• [Dateneinträge]:

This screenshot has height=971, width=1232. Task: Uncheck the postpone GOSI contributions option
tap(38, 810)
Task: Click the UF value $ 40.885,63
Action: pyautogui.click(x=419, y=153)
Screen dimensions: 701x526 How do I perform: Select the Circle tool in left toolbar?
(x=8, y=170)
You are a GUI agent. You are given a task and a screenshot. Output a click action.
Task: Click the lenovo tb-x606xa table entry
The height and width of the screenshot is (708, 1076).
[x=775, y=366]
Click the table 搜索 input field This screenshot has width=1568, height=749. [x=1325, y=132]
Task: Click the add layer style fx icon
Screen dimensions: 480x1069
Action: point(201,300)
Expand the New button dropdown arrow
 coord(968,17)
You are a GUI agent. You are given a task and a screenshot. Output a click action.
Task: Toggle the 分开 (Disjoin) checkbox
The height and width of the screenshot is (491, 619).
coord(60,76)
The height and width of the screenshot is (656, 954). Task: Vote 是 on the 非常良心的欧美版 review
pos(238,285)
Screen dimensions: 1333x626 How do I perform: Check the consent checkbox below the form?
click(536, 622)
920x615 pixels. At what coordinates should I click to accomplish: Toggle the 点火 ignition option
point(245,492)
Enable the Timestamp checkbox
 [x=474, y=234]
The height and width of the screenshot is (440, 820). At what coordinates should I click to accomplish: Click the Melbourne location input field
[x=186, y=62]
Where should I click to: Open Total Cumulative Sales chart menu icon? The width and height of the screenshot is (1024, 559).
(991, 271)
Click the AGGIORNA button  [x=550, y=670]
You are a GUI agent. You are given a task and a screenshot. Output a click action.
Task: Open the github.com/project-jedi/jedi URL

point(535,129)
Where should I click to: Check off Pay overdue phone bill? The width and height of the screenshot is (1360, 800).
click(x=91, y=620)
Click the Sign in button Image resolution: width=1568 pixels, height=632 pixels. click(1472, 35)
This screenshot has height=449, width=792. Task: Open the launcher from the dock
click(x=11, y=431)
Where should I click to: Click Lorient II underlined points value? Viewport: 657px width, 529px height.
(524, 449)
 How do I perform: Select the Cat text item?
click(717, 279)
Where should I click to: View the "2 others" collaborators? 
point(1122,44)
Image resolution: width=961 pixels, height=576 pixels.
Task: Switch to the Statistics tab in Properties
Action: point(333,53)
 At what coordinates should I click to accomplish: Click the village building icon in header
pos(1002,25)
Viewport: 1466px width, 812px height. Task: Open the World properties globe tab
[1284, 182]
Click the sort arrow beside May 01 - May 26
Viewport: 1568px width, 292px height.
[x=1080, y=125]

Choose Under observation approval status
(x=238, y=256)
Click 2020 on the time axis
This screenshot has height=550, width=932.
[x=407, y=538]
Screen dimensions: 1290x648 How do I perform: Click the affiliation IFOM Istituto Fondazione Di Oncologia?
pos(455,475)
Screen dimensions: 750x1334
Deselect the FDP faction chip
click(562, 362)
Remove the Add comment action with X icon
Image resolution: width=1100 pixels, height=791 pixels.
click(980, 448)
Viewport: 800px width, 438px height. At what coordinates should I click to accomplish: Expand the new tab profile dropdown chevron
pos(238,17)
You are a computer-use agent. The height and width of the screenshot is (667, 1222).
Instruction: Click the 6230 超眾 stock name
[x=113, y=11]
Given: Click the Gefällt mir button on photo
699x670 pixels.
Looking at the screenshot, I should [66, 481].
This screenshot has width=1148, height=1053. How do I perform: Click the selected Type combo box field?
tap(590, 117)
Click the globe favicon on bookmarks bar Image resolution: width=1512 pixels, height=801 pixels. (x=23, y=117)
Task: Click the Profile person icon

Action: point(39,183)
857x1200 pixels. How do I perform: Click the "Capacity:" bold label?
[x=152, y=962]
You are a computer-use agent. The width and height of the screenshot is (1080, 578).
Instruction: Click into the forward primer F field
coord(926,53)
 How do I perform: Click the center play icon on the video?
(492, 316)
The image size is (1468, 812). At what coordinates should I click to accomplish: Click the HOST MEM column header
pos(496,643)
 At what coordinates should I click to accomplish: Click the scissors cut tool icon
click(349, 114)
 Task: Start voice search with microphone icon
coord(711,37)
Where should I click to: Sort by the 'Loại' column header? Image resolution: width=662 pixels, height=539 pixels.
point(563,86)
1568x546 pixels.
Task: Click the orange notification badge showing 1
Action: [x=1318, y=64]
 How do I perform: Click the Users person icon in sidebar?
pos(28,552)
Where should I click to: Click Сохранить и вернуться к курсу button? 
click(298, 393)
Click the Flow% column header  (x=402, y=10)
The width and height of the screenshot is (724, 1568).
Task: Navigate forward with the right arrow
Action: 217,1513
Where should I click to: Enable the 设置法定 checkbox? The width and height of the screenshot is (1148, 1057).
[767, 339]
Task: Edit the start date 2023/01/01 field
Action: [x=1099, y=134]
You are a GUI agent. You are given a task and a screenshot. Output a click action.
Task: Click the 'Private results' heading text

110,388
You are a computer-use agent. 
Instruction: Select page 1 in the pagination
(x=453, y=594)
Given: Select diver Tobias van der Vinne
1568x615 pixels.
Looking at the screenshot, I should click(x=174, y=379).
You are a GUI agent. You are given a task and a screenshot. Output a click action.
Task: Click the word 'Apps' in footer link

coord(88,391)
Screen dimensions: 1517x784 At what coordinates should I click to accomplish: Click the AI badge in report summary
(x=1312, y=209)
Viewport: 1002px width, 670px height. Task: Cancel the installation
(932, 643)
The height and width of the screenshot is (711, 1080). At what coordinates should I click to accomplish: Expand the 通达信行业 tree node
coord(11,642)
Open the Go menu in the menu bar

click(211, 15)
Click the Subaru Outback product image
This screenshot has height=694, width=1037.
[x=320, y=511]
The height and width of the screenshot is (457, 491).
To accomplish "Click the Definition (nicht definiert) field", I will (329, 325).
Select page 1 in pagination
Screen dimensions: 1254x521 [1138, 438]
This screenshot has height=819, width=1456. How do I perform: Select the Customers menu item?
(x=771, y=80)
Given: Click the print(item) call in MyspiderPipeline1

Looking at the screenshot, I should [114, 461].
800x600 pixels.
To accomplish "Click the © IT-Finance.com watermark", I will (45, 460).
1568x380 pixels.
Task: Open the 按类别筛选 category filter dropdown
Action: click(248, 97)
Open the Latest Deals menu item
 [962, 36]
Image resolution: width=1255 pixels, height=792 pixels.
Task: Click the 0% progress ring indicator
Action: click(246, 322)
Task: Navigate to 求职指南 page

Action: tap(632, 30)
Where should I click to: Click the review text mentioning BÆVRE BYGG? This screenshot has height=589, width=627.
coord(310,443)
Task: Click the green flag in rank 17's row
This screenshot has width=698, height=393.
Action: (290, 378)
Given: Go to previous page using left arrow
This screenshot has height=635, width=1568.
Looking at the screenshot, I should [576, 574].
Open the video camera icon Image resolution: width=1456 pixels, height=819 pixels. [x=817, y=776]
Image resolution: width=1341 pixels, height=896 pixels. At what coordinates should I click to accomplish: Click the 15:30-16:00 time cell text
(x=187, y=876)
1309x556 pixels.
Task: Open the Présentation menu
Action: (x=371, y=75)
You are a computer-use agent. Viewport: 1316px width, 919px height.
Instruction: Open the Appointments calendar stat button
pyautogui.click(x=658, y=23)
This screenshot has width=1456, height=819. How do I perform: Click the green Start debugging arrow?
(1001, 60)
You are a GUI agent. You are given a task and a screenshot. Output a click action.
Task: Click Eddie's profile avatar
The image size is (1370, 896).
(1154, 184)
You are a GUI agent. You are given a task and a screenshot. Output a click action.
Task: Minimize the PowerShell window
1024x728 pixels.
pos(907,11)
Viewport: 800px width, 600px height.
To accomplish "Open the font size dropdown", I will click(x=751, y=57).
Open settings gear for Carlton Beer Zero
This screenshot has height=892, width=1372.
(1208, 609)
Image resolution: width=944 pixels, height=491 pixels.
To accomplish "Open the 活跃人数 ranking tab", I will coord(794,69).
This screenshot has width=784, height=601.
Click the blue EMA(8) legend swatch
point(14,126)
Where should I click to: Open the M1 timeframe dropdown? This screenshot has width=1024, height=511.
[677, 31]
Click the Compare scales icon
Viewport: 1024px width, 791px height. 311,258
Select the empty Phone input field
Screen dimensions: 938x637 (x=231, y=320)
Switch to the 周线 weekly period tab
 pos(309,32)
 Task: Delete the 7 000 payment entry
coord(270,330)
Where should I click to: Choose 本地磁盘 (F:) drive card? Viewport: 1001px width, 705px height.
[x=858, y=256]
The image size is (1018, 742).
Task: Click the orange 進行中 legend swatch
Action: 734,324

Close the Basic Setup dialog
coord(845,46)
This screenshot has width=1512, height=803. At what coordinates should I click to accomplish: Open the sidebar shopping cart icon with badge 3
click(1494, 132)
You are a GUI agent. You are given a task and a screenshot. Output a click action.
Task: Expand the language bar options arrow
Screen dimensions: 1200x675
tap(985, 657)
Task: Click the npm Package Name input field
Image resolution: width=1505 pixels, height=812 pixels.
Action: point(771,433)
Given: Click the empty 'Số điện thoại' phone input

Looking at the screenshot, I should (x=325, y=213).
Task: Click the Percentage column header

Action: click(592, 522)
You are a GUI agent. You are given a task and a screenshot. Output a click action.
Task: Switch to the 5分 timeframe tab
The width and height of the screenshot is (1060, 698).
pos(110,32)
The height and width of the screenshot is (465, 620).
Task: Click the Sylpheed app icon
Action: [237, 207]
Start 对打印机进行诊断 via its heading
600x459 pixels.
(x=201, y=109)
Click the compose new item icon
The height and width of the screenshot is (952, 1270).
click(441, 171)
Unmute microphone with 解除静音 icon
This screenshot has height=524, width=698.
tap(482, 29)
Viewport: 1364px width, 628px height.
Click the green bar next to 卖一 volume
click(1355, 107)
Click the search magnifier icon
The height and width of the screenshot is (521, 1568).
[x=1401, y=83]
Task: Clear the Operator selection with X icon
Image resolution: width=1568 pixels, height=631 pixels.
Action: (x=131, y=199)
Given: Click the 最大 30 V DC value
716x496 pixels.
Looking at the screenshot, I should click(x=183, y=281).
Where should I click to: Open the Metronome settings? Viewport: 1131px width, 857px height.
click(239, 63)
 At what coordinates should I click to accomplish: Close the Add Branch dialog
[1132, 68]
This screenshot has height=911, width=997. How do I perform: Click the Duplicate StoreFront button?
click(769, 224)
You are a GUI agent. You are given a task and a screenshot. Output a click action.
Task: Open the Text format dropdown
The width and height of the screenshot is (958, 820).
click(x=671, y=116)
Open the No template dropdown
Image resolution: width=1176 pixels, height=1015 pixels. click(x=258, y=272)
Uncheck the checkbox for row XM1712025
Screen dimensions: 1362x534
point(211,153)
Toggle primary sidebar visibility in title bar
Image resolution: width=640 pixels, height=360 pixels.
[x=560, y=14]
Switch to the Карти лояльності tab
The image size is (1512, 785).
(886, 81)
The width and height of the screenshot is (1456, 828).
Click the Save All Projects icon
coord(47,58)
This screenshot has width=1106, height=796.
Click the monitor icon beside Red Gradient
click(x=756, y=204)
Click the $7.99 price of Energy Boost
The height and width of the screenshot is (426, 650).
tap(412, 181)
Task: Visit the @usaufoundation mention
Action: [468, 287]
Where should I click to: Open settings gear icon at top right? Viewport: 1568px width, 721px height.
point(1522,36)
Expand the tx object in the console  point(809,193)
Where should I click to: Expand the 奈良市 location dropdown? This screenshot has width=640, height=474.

• [Zu erledigen]: Übertrage die Zeilen, beginnend bei der Zeile mit „Task: Click the npm Package Name input field“ und endend bei der Zeile mit „Action: click(592, 522)“ (beide eingeschlossen), in eine CSV mit den Spalten „Aufgabe“ und „Antwort“. Lege für jede Aufgabe eine Reihe an, setze jedes Feld in Anführungszeichen und ersetze Zeilenumbrüche durch Leerzeichen.

• [Richtige Antwort]:
Aufgabe,Antwort
"Task: Click the npm Package Name input field Image resolution: width=1505 pixels, height=812 pixels.","Action: point(771,433)"
"Given: Click the empty 'Số điện thoại' phone input","Looking at the screenshot, I should (x=325, y=213)."
"Task: Click the Percentage column header","Action: click(592, 522)"